I will squash commit later, would make it easy to review.

I assume you had looked into the final commit earlier.

can we clean up commit history?

e0fe2cb and ce528a0 are a bit redundant now (add get_cloned then remove get_cloned)

Squashed. Awesome, thanks.

[plebhash]

let's make docs explicitly clear about the appropriate vs inappropriate usage of this method

[Shourya742]

I have a question about the for_each APIs. In cases like this, if an error occurs, we simply return. Since we're iterating over a collection, multiple items may fail, and we generally don't want a single error to cause an early exit and prevent the remaining items from being processed.

At the same time, I would prefer not to make the API surface significantly more complex. However, I think we do need some form of batching or error aggregation here to ensure that iteration isn't aborted prematurely.

All ears for new design.

[GitGab19]

My clanker gave me this example from tokio, which could be taken into consideration as a possible approach: https://docs.rs/tokio/latest/tokio/task/struct.JoinSet.html#method.join_all

In the join_all docs, they explicitly say: "If any tasks on the JoinSet fail with an JoinError, then this call to join_all will panic and all remaining tasks on the JoinSet are cancelled. To handle errors in any other way, manually call join_next in a loop.`

The join_next docs can be found here: https://docs.rs/tokio/latest/tokio/task/struct.JoinSet.html#method.join_next

---

In our case here, the method corresponding to the tokio's join_next() is the for_each() that we already have, right?

So I guess we can use that when we know there's a fallible operation, and collect the eventual errors at the caller site?

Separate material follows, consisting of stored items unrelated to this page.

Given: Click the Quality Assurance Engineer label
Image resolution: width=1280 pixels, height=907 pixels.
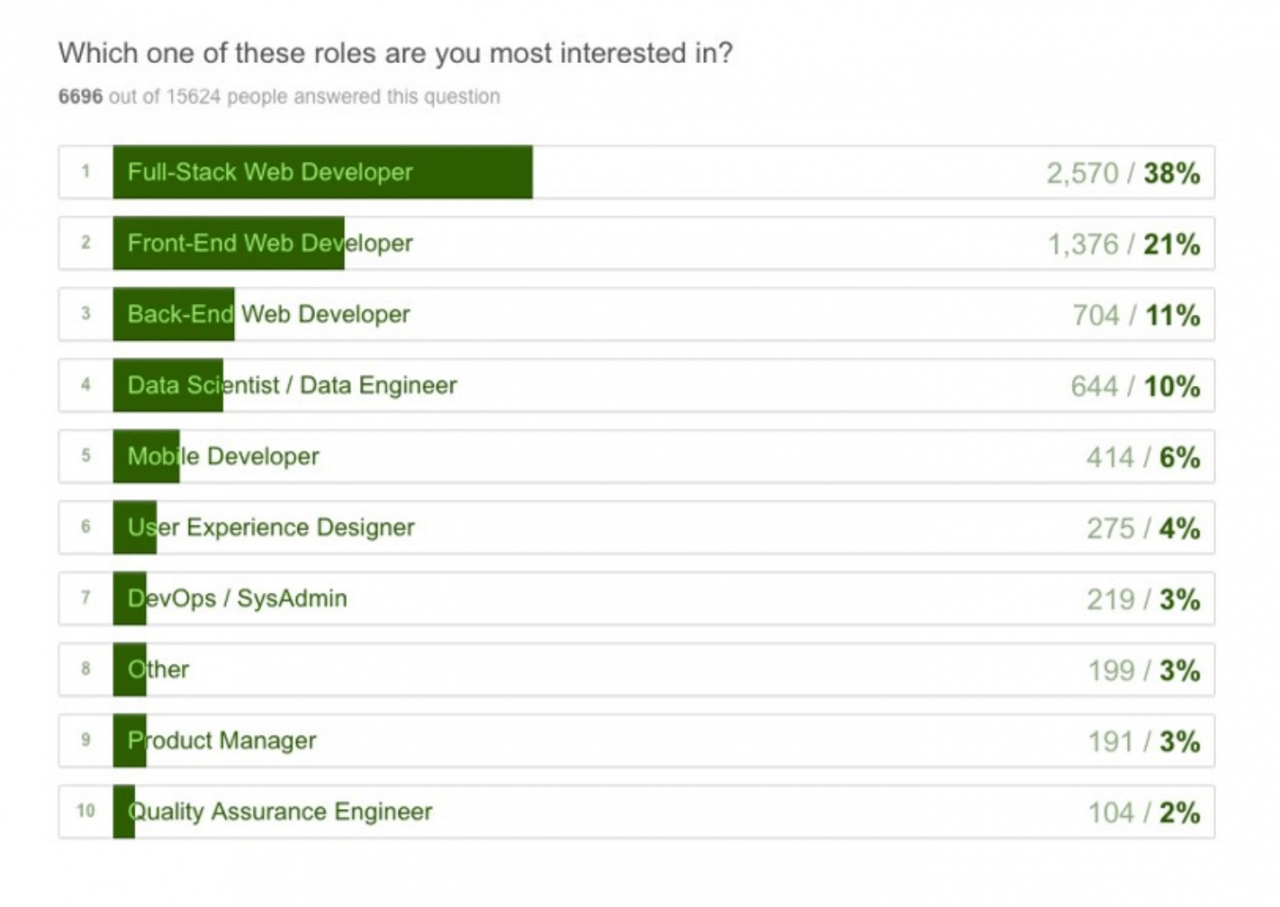Looking at the screenshot, I should [x=280, y=811].
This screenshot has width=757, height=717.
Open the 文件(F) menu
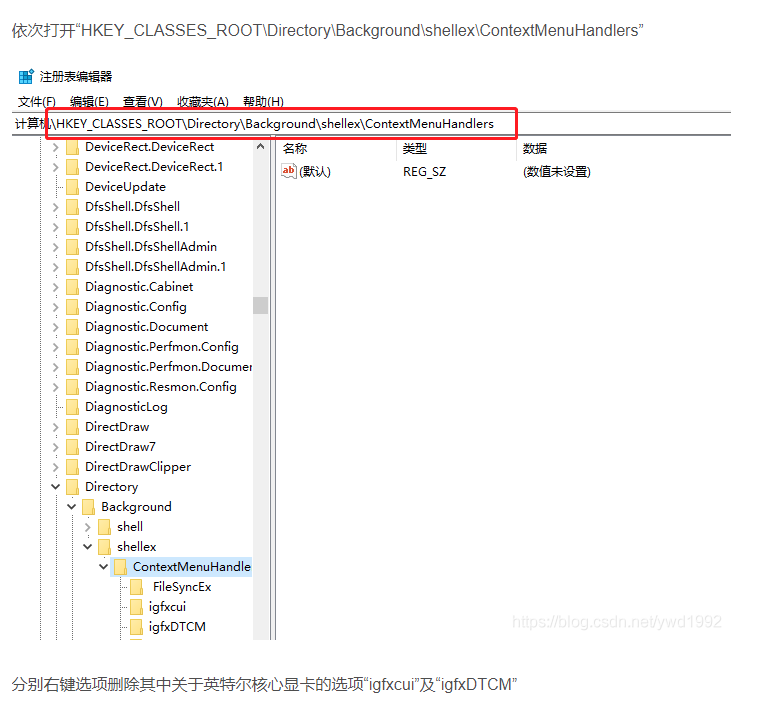click(36, 101)
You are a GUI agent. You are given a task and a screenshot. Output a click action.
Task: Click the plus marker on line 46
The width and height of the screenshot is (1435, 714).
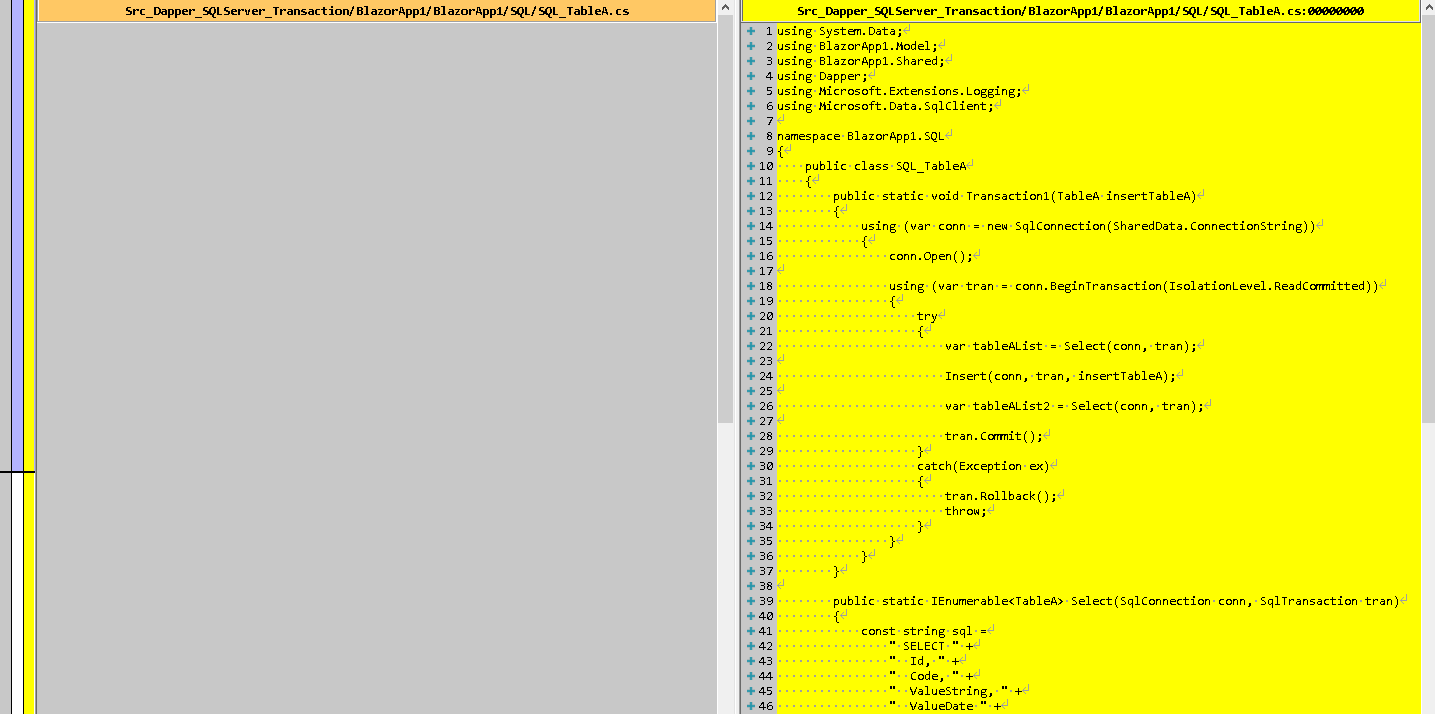[x=750, y=706]
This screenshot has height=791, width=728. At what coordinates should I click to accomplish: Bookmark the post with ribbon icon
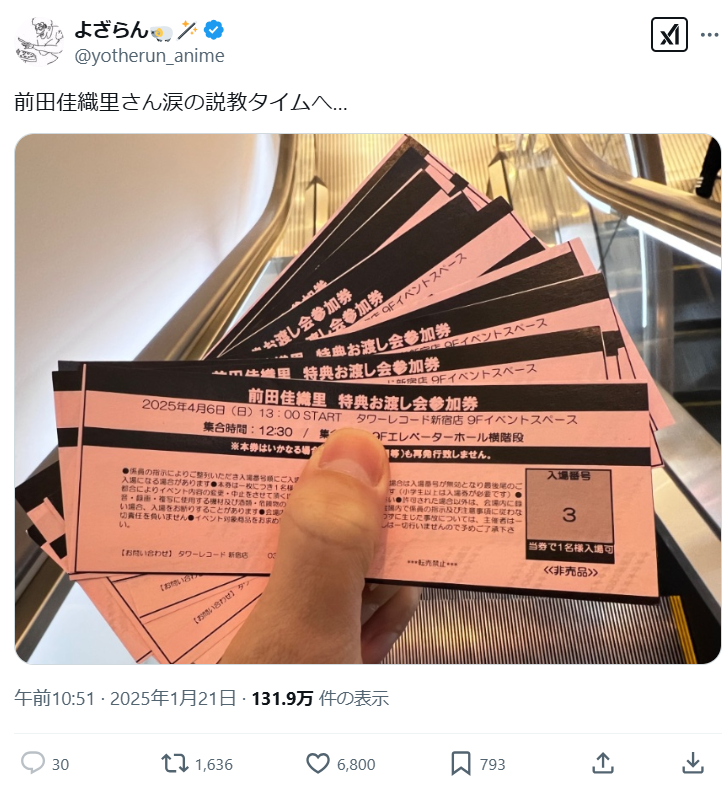tap(461, 764)
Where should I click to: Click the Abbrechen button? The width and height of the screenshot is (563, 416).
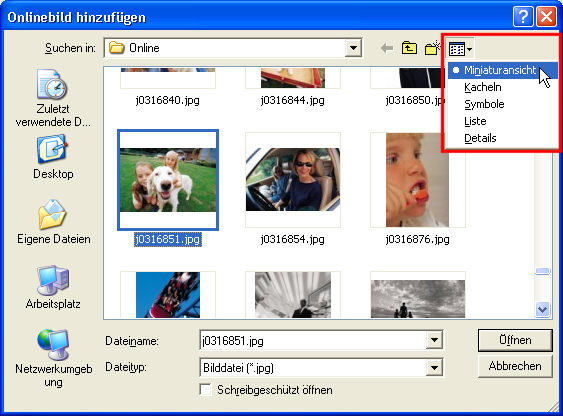pos(515,366)
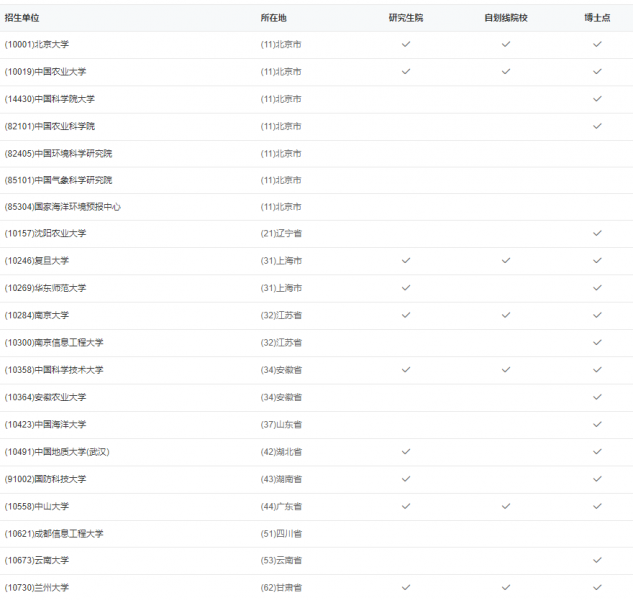
Task: Open the (10621)成都信息工程大学 link
Action: (54, 533)
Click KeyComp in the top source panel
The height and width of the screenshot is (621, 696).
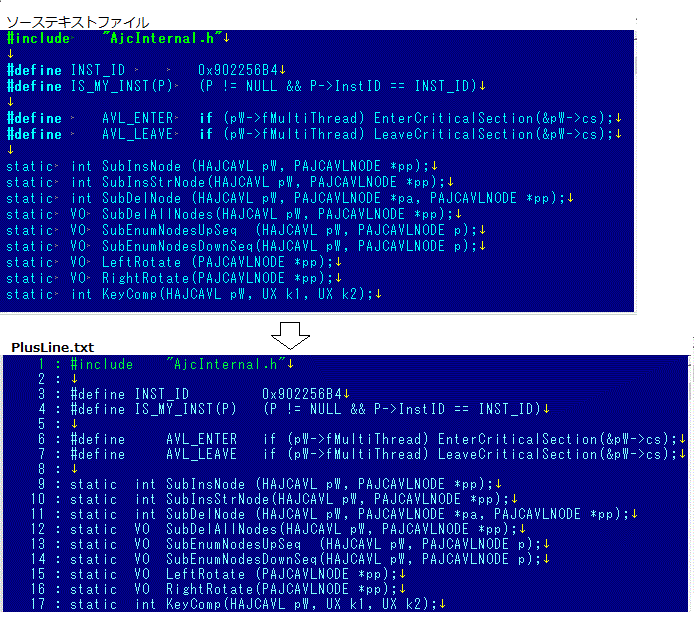[x=130, y=294]
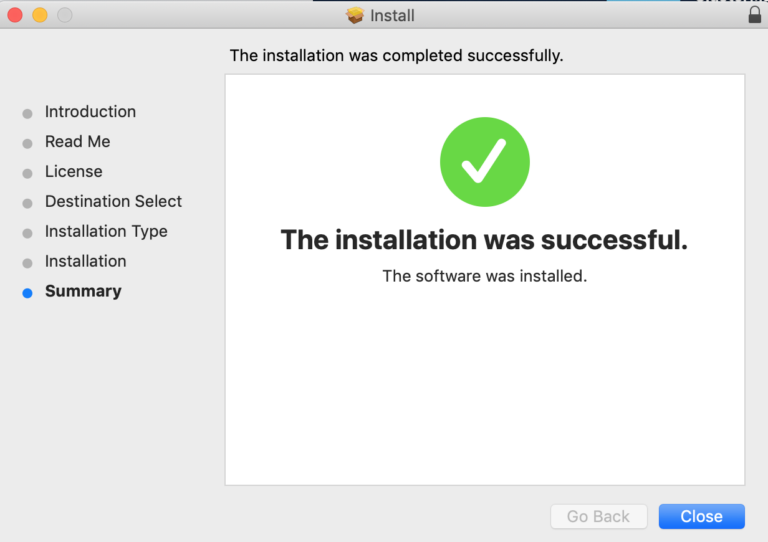Screen dimensions: 768x542
Task: Click the blue bullet beside Summary
Action: point(27,293)
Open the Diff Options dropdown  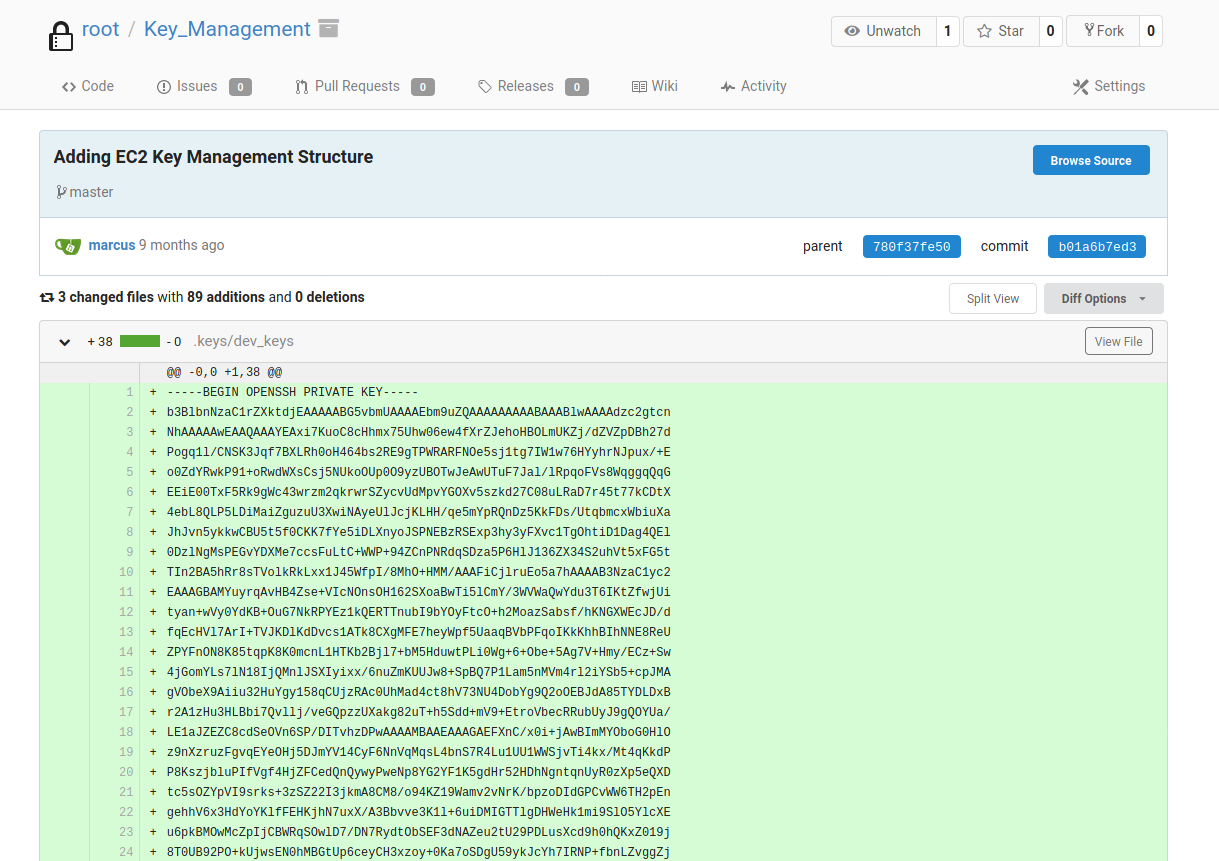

Maybe I'm missing something?

[plebhash]

@Shourya742 is there some part of this PR that you feel is blocked by this?

I'm asking because we already have #182 (batch error flow) and #257 (batched disconnect)

I'm not against brainstorming here, this is a good opportunity because in a way we're still trimming the rough edges of #368

but since we already have trackers for this specific issue, it might make sense to tackle that in a separate PR?

unless there's a concrete blocker for this PR ofc

---

btw, from a relatively superficial analysis I think next seems to make sense... instead of looping inside the function body, do it on the call site and handle errors individually (e.g.: disconnect) before moving on to the next iteration

maybe we can take note of next pattern as a potential solution on #182 and #257 and proceed with this PR without addressing this specific issue?